A time-traveling tale that blends science, history and fantasy into a character study that questions the very nature of individual thought and our perception of time.
Mason’s tale picks up with Cecile, the time-traveling heroine from his first novel (The Botherhopping, 2010), stranded in Paris in 1911 and working among a comically philosophical kitchen staff. She is soon reunited with old friends including Edward, Oscar Wilde’s former butler, and Fred, an aboriginal from a bygone era struggling with his sexuality and identity. Together, they reconnect with the time-hopping Society, and meet with historical figures such as Marie Curie and Sir Isaac Newton, eventually uncovering a plot to assassinate Charles Darwin. Along the way Cecile questions the nature of time and how it is experienced—is it truly linear, or do we just perceive it that way? The drawback to these digressions is that a clear plot doesn’t take shape until late in the novel, and the work’s true strength is its supporting cast—Edward’s self-doubt, Fred’s inner turmoil and the eccentricities of Darwin, Curie, Newton and the garrulous kitchen staff are endearing.
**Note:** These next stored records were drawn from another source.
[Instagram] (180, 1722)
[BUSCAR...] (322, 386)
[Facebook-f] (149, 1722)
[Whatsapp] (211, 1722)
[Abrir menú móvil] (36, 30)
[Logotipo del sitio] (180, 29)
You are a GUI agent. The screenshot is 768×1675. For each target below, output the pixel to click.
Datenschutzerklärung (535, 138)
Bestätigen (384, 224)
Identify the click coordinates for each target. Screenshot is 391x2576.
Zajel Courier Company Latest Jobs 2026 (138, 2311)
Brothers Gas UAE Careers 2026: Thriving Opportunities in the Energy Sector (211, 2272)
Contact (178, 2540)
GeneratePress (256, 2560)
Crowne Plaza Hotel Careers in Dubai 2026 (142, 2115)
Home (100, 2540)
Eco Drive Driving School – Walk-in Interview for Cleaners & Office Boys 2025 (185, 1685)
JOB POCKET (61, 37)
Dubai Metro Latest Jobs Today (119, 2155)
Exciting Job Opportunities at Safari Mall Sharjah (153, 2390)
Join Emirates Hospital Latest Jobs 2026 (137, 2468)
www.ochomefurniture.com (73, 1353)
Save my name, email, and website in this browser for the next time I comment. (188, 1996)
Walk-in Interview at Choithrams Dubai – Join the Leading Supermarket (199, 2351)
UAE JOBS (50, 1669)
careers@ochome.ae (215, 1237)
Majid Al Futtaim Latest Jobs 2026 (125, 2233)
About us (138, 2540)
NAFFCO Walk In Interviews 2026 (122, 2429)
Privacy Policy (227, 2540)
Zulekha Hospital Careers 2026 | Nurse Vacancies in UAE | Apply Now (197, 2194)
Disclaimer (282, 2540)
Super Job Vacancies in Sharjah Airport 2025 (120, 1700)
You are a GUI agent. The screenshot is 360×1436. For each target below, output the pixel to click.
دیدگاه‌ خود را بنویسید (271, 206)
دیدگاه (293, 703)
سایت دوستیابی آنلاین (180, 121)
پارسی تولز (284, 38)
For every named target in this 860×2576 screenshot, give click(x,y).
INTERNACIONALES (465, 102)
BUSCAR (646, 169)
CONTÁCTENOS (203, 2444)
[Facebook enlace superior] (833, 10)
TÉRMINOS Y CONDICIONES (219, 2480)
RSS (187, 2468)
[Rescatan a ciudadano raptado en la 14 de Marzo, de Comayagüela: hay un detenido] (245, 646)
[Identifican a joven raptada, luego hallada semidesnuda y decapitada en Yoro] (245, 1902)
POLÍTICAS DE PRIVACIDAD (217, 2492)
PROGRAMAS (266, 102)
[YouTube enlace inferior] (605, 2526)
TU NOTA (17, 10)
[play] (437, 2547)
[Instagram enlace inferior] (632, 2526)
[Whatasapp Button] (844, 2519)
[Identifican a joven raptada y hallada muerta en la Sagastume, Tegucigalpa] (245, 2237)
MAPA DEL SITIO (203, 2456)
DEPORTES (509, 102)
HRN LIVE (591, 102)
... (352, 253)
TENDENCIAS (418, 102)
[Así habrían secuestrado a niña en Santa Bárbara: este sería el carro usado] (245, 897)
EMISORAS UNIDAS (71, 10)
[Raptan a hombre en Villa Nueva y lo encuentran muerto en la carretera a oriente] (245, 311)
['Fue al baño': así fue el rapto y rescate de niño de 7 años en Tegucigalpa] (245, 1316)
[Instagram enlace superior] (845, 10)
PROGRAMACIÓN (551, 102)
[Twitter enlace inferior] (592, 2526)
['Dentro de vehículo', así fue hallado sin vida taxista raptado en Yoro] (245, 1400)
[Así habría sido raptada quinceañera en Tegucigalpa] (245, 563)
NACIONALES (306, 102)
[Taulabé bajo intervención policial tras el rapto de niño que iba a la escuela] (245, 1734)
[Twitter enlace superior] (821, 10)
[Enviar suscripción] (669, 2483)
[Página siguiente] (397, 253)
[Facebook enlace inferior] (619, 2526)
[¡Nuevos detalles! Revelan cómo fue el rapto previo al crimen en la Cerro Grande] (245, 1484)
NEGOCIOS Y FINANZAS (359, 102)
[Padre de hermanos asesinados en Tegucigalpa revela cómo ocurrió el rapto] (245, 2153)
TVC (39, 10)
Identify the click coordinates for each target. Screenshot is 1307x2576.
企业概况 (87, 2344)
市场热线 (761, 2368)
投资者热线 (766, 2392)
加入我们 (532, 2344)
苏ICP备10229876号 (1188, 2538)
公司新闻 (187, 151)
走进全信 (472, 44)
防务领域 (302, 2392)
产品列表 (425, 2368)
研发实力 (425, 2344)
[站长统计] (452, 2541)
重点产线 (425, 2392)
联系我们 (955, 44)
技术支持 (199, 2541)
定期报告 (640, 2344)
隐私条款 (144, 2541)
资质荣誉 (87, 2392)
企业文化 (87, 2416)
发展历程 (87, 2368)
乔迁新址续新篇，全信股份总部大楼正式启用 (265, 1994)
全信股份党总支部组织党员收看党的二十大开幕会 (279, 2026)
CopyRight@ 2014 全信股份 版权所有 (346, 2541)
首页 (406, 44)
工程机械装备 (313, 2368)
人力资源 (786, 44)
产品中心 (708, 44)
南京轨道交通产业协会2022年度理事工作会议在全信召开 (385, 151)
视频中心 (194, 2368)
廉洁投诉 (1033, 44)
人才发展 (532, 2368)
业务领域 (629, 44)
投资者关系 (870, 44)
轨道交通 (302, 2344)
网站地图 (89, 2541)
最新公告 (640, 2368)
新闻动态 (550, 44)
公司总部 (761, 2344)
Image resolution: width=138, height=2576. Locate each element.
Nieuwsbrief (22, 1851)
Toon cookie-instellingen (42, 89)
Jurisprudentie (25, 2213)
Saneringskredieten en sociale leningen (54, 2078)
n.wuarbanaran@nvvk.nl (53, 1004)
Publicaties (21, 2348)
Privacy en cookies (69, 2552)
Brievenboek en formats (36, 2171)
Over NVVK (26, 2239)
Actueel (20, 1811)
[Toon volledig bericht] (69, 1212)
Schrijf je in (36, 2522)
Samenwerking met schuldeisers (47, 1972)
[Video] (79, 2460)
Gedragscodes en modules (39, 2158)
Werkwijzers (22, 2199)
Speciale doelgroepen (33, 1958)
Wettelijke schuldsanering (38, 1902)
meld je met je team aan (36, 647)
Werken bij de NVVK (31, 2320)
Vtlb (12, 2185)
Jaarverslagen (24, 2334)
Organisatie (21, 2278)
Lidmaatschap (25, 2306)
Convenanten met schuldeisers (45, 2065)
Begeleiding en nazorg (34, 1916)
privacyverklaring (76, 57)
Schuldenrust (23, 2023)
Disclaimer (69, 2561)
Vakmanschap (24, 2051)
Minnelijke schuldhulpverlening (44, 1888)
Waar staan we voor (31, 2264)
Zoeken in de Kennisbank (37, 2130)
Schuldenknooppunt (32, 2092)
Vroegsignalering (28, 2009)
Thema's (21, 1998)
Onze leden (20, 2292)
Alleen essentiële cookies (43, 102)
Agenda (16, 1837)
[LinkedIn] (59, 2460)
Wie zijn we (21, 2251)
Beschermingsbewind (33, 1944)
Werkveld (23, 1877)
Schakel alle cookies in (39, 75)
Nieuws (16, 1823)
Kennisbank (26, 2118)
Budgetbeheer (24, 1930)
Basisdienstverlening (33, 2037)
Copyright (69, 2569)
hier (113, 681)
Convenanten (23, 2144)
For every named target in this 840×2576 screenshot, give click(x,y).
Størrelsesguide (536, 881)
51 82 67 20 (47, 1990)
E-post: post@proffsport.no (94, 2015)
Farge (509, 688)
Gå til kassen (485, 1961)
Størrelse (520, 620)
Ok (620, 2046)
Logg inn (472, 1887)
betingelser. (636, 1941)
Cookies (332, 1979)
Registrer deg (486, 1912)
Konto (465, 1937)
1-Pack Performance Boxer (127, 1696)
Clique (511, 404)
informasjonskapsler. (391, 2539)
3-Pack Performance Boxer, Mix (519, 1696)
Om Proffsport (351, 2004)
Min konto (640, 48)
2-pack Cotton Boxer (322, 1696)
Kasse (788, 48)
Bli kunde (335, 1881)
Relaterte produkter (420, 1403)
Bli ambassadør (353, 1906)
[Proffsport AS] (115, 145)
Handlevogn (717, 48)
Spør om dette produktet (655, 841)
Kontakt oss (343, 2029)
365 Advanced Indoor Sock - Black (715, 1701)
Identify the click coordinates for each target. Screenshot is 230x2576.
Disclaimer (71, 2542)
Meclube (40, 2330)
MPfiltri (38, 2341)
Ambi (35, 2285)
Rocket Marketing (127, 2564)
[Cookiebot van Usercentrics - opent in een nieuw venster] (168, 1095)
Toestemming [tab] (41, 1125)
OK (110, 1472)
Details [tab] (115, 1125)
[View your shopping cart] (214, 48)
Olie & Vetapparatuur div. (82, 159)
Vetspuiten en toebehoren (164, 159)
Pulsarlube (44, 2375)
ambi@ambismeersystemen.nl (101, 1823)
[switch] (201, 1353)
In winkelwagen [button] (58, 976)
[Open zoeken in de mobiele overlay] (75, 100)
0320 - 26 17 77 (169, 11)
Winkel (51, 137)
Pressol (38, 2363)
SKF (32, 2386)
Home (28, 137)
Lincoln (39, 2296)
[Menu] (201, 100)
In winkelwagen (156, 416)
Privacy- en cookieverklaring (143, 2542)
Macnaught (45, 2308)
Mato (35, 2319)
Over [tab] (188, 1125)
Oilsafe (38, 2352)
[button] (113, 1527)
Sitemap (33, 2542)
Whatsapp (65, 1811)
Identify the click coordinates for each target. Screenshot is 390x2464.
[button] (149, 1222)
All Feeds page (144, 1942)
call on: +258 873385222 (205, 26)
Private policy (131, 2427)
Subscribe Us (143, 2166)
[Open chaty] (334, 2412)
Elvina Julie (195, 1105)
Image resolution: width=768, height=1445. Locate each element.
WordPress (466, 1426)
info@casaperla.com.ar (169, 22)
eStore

Other “familiar” faces turn up as well, but those unacquainted with Mason’s first book will find themselves lost as to who these characters are, with one such instance—the introduction of Cecile’s “handler,” the enigmatic Henry—offering a fitting metaphor for the novel itself: “The trick when talking to Henry was to hang in there and grab at clues.” The reader learns little of the characters’ back stories, and less about the mechanics (and reasons) of their travels through time, which will be a sticking point for many fans of the genre. The language Mason employs throughout has a lyrical quality, reading less like prose and more like long-form poetry, setting a seemingly contradictory but nonetheless effective tone mixing seriousness and whimsy.
Beautiful language and well-drawn characters get bogged down by a convoluted narrative.